**Task requirements**
Set the records down again, exactly, without their images.

**Exercise inputs**
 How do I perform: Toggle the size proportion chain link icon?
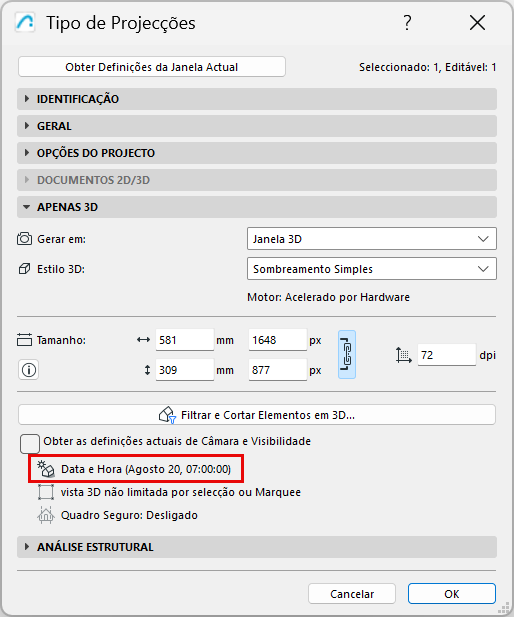click(347, 355)
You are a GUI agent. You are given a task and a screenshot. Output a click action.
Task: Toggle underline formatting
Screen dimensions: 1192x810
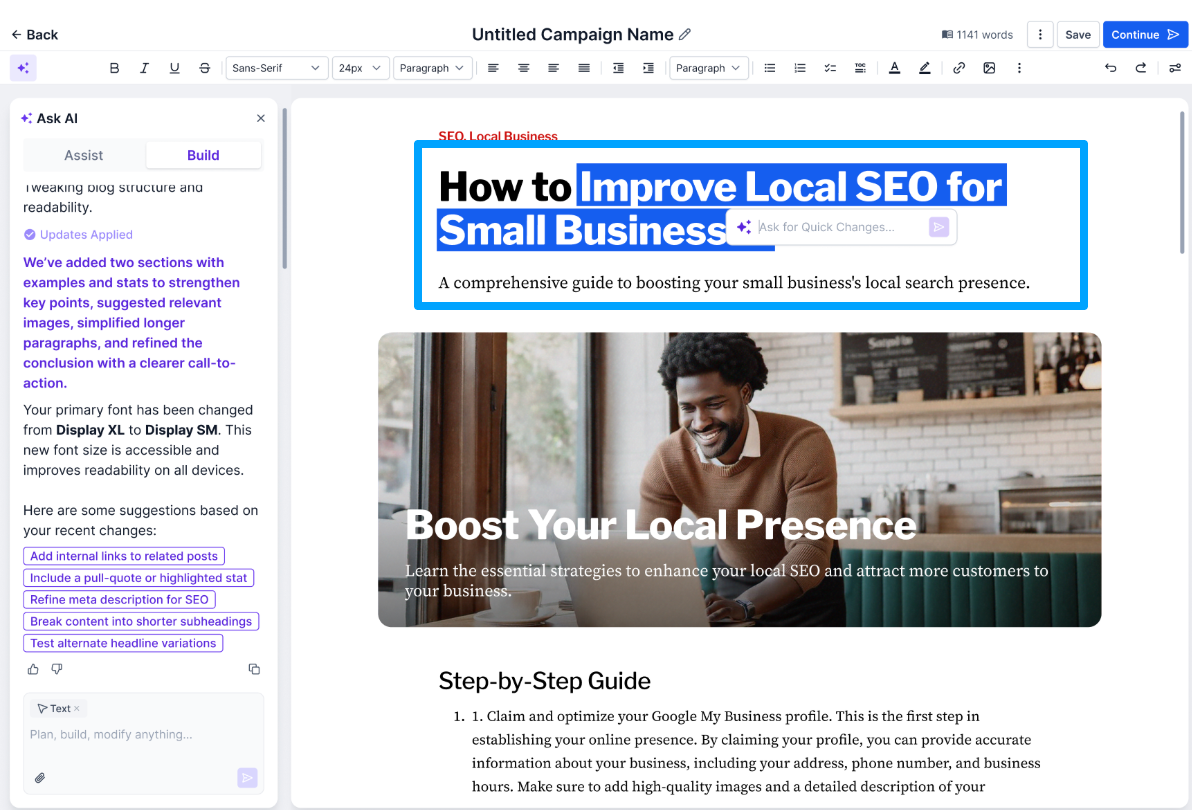[175, 68]
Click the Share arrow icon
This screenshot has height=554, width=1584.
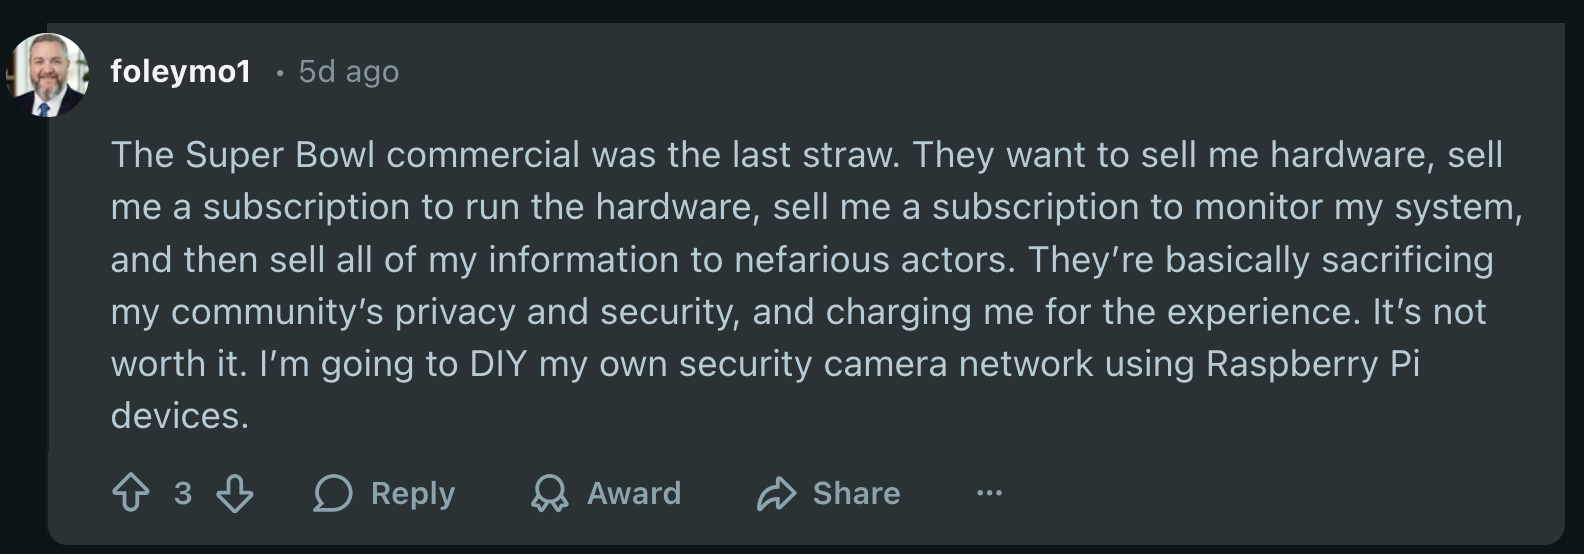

**Solved exercise**
 How do I perform: Toggle the size proportion chain link icon?
click(347, 355)
You are a GUI agent. You are given a task and a screenshot. Output a click action.
Task: Toggle underline formatting
Screen dimensions: 1192x810
[175, 68]
Click the Share arrow icon
This screenshot has height=554, width=1584.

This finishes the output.